Deserialize pom.xml using kotlinx.serialization and xmlutil

Hi :slightly_smiling_face: I am writing a POM solver and I need to deserialize POM files. I am using @pdvrieze/xmlutil, but I am stuck with the pom properties.

I need to deserialize both cases:

<properties>
  <a.propery>1</a.property>
  <property>
    <name>another.property</name>
    <value>2</value>
  </property>
</properties>

I was going for (tho it has mainly written by ChatGPT4 based on here):

@Serializable
@XmlSerialName(
    value = "project",
    namespace = POM_XML_NAMESPACE,
)

data class ProjectModel(
  // ...
  val properties: Properties? = null,
  // ...
)

@Serializable(with = PropertiesSerializer::class)
@XmlSerialName(
    value = "properties",
    namespace = POM_XML_NAMESPACE,
)

data class Properties(
    val properties: Map<String, String> = emptyMap()
)

object PropertiesSerializer : KSerializer<Properties> {
    override val descriptor: SerialDescriptor = MapSerializer(String.serializer(), String.serializer()).descriptor
    override fun deserialize(decoder: Decoder): Properties {
        decoder as? XML.XmlInput
            ?: throw SerializationException("${this::class.simpleName} can be used only by XML")
        val reader = decoder.input as? XmlBufferedReader
            ?: throw SerializationException("${this::class.simpleName} can be used only by XmlBufferedReader")
        val properties = mutableMapOf<String, String>()
        while (reader.hasNext() && reader.eventType != EventType.END_ELEMENT) {
            if (reader.eventType == EventType.START_ELEMENT) {
                val localName = reader.localName
                if (localName == "property") {
                    var name: String? = null
                    var value: String? = null
                    while (reader.hasNext() && !(reader.eventType == EventType.END_ELEMENT && reader.localName == "property")) {
                        if (reader.eventType == EventType.START_ELEMENT) {
                            when (reader.localName) {
                                "name" -> name = reader.consecutiveTextContent()
                                "value" -> value = reader.consecutiveTextContent()
                            }
                        }
                        reader.nextTag()
                    }
                    name ?: throw SerializationException("Property name is not specified")
                    value ?: throw SerializationException("Property value is not specified")
                    properties[name] = value
                } else {
                    properties[localName] = reader.consecutiveTextContent()
                }
            }
            reader.nextTag()
        }
        return Properties(properties)
    }
    override fun serialize(encoder: Encoder, value: Properties) {
        val output = encoder as?
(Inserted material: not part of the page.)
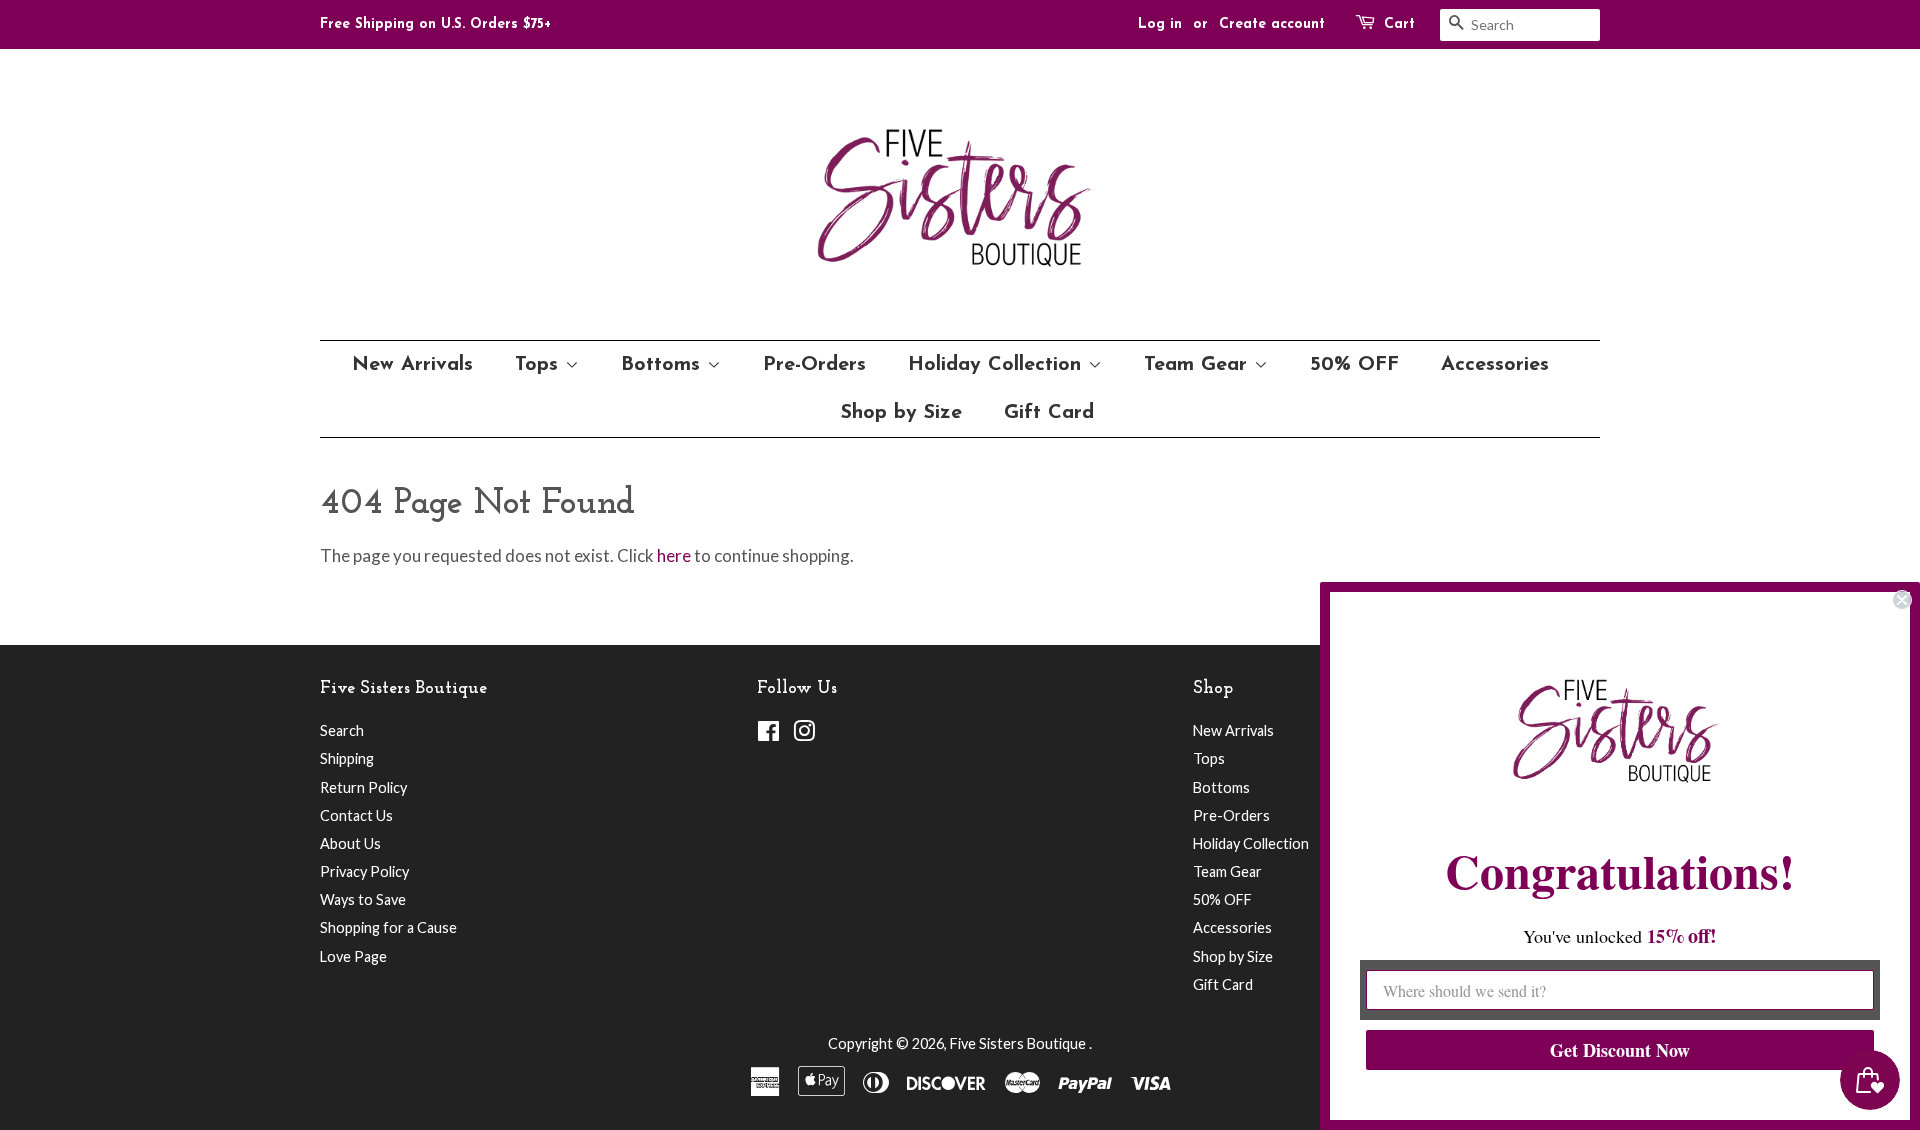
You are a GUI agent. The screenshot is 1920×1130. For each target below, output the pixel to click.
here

XML.XmlOutput
            ?: throw SerializationException("This class can be saved only by XML")
        val writer = output.target
        writer.startTag(POM_XML_NAMESPACE, "properties", "")
        value.properties.forEach { (k, v) ->
            writer.startTag(POM_XML_NAMESPACE, k, "")
            writer.text(v)
            writer.endTag(POM_XML_NAMESPACE, k, "")
        }
        writer.endTag(POM_XML_NAMESPACE, "properties", "")
    }
}

But no luck. It says that it cannot find a match for the tag and errors with:

nl.adaptivity.xmlutil.serialization.UnknownXmlFieldException: Could not find a field for name (org.jetbrains.packagesearch.maven.ProjectModel) {http://maven.apache.org/POM/4.0.0}project/{http://maven.apache.org/POM/4.0.0}properties (Element)
  candidates: {http://maven.apache.org/POM/4.0.0}modelVersion (Element), {http://maven.apache.org/POM/4.0.0}groupId (Element), {http://maven.apache.org/POM/4.0.0}artifactId (Element), {http://maven.apache.org/POM/4.0.0}version (Element), {http://maven.apache.org/POM/4.0.0}name (Element), {http://maven.apache.org/POM/4.0.0}description (Element), {http://maven.apache.org/POM/4.0.0}url (Element), {http://maven.apache.org/POM/4.0.0}organization (Element), {http://maven.apache.org/POM/4.0.0}parent (Element), {http://maven.apache.org/POM/4.0.0}packaging (Element), {http://maven.apache.org/POM/4.0.0}value (Element), {http://maven.apache.org/POM/4.0.0}dependencies (Element), {http://maven.apache.org/POM/4.0.0}dependencyManagement (Element), {http://maven.apache.org/POM/4.0.0}licenses (Element), {http://maven.apache.org/POM/4.0.0}developers (Element), {http://maven.apache.org/POM/4.0.0}scm (Element), {http://maven.apache.org/POM/4.0.0}issueManagement (Element) at position Line number = 47
Column number = 15
System Id = null
Public Id = null
Location Uri= null
CharacterOffset = 1907

where line 47 is:

    <properties> 

Do you have any clue?

This one is very weird. The list of candidates appears to indicate that you are at the top level of a POM document. What is clear is that the structure doesn’t even trigger the custom serializer for properties. What may help with figuring this one out is to temporarily remove all the other properties from the model, that could help (make a small reproductive case). I don’t see anything wrong with the code you’ve included, but assuming this is not the second occurrence of properties, it appears that the error is outside the custom serializer.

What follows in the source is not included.